Pros
- Total compensation (salary + signing bonus + RSUs) is good - Smart, talented colleagues - Lots of resources for researchers in terms of templates and others who have done whatever you want to do - Having Amazon on your resume might look good, if you can last long enough
Cons
- Benefits are substandard, particularly time off. - It seems purposefully confusing to figure out how much vacation hours you've accrued or will have by a certain date, making it difficult to take time off, particularly your first year when you haven't accrued many vacation hours. - They have 401K matching, but you don't get to keep the matching amount until 3 years at Amazon. - The workload is overwhelming and untenable, making a positive work/life balance nearly impossible. It's a continuous cycle of burnout and insufficient recovery. - Your experience may vary somewhat by manager and service team, but even a good manager and team hardly make up for how soul-crushing it is to work at Amazon. - Amazon is a big company with a lot of resources, but you have to find and make use of those resources on your own and somehow magically find the time to find and learn how to apply them. - Amazon operates more like a conglomerate of small, siloed start-ups than a well-coordinated organization. - The leadership principles are taken seriously.
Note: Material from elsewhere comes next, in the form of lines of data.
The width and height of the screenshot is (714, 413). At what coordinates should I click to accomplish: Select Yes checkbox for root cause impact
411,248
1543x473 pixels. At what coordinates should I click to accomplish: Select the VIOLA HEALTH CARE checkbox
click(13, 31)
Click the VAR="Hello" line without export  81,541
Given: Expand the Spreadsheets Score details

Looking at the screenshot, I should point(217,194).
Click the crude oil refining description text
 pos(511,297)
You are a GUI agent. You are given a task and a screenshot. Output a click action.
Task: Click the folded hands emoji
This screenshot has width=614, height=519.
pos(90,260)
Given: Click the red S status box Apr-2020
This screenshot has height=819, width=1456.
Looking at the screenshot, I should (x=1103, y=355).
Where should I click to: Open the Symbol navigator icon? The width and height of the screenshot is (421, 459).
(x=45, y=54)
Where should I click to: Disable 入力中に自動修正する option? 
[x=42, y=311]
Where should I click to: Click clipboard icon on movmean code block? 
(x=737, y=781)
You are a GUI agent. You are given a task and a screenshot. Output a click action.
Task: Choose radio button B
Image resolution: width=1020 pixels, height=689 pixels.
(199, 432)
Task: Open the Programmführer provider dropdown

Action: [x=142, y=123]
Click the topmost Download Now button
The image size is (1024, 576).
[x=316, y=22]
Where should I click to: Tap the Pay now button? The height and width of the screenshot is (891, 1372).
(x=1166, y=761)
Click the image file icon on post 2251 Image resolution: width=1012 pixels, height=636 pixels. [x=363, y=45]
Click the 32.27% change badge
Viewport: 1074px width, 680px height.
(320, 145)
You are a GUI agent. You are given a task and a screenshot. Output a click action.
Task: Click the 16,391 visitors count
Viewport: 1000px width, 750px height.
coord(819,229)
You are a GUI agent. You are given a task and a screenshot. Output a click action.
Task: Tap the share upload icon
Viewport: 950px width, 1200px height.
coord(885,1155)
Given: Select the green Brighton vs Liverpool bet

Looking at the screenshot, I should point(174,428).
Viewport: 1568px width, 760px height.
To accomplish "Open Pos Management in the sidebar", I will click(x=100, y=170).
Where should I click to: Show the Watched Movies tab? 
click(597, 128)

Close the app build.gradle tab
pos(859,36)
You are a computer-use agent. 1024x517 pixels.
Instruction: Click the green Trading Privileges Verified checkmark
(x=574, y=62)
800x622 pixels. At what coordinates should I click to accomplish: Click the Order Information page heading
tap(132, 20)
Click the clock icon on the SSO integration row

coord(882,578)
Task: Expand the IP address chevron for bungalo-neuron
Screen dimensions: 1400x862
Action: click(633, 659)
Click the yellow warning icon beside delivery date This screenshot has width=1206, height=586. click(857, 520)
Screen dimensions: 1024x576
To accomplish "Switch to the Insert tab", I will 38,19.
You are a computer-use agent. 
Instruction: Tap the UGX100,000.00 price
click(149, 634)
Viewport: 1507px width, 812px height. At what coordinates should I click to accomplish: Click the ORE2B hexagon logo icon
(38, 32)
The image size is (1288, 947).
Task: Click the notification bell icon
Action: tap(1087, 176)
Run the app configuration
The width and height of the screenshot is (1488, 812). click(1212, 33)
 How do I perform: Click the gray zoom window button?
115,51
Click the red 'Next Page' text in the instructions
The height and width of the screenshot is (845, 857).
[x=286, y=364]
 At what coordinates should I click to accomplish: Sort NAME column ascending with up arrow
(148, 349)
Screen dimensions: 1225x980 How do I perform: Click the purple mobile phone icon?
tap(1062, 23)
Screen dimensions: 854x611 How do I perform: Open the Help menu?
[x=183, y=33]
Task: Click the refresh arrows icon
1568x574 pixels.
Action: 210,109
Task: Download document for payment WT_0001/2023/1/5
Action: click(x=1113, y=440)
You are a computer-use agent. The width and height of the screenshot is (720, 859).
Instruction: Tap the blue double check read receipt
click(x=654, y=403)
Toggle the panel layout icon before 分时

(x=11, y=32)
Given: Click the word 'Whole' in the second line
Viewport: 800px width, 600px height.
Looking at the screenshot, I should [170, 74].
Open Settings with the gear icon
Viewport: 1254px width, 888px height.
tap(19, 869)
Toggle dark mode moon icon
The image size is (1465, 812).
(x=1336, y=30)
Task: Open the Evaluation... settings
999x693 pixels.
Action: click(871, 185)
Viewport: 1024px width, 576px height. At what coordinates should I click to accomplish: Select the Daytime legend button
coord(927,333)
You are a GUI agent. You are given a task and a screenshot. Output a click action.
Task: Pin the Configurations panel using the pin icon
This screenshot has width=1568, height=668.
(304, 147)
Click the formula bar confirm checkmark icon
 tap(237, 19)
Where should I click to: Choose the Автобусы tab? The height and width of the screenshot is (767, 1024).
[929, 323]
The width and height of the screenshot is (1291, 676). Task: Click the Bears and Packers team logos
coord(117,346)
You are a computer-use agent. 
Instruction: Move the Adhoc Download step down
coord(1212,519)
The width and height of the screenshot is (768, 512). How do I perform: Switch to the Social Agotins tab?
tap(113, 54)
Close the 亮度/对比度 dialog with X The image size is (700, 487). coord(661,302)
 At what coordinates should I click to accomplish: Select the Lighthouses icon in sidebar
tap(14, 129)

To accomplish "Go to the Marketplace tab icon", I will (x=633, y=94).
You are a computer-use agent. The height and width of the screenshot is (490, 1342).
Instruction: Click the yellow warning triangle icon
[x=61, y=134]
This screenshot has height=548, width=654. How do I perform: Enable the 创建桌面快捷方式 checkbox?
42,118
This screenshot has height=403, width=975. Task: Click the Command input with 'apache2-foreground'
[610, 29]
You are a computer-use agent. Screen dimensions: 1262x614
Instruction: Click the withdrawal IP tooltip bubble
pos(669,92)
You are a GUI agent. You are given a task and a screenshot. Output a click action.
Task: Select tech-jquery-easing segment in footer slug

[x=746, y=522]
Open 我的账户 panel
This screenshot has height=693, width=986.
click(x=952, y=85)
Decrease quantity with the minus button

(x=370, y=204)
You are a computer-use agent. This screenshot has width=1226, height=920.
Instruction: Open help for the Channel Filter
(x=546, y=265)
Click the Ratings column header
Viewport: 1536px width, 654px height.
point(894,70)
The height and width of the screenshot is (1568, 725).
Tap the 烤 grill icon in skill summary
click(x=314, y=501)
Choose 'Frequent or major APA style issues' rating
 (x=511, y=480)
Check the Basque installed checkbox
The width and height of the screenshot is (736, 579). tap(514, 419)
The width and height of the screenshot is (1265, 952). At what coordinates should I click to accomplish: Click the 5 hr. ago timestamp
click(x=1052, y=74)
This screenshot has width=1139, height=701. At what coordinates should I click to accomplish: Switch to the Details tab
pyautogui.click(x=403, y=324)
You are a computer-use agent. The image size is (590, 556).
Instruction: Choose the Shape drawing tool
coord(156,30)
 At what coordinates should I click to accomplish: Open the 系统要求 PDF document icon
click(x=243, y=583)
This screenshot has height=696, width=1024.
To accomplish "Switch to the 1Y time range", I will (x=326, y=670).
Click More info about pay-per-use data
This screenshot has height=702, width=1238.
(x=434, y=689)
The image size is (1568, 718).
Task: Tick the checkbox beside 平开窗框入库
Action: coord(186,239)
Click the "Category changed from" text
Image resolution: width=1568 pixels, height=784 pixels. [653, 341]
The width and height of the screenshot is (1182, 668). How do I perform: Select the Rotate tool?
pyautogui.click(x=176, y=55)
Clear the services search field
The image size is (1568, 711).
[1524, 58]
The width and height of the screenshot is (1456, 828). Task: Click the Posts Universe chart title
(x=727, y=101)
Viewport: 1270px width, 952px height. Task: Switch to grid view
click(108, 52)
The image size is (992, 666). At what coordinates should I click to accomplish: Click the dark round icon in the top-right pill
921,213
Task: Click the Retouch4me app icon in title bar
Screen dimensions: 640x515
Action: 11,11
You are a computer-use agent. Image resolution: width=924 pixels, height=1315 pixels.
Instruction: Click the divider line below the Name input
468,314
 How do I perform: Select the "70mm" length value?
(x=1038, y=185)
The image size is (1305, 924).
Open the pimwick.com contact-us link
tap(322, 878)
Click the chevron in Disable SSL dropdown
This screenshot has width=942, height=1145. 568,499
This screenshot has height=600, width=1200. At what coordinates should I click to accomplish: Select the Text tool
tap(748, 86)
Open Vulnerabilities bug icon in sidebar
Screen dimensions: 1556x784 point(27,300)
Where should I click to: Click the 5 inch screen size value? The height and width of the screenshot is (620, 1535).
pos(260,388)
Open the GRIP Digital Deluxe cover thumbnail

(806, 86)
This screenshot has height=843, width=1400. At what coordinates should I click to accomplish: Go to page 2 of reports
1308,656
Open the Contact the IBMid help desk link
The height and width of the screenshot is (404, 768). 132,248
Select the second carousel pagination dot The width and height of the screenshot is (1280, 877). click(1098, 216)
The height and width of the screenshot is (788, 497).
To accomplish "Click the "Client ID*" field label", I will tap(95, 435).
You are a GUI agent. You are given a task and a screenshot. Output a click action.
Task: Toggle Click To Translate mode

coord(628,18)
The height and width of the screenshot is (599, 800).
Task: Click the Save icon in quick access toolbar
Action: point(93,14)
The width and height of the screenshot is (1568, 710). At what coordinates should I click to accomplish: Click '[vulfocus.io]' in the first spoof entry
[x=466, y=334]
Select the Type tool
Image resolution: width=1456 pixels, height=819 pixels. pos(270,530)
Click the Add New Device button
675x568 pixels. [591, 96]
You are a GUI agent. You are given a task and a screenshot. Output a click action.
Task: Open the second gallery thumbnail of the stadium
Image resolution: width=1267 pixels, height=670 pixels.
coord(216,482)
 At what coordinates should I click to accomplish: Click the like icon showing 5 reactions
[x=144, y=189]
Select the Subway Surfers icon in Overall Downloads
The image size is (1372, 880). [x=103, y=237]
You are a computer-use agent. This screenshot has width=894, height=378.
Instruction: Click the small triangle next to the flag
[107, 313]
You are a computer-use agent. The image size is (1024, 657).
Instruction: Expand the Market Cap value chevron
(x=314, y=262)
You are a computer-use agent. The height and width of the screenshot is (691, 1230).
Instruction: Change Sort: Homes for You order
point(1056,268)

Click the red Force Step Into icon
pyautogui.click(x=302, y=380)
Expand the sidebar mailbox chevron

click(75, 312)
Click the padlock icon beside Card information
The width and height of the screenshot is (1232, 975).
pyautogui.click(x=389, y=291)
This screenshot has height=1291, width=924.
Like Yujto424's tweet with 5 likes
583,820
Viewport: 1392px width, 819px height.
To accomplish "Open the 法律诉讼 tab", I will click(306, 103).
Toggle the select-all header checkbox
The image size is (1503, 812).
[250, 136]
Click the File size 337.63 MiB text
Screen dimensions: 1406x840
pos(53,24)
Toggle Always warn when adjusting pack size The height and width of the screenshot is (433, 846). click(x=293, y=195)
You'll be interviewed and evaluated based on them, and people constantly refer to them. That's not necessarily bad in itself, but they are often used to enable managers to shirk responsibility and pile more work onto individual contributors. For instance, the "Ownership" principle says you should never say "that's not my job." So, you'll be asked to do things beyond the scope of the role you were hired for, or 'take ownership' for so many things that you'll be overwhelmed with tasks. - Cloud computing is pretty boring for most people. - Training is not something that's routinely offered to employees. You have to justify the need for some specific type of external training. So there's little opportunity for you to learn things that would help you in your career outside of AWS or Amazon's "peculiar" way of doing things.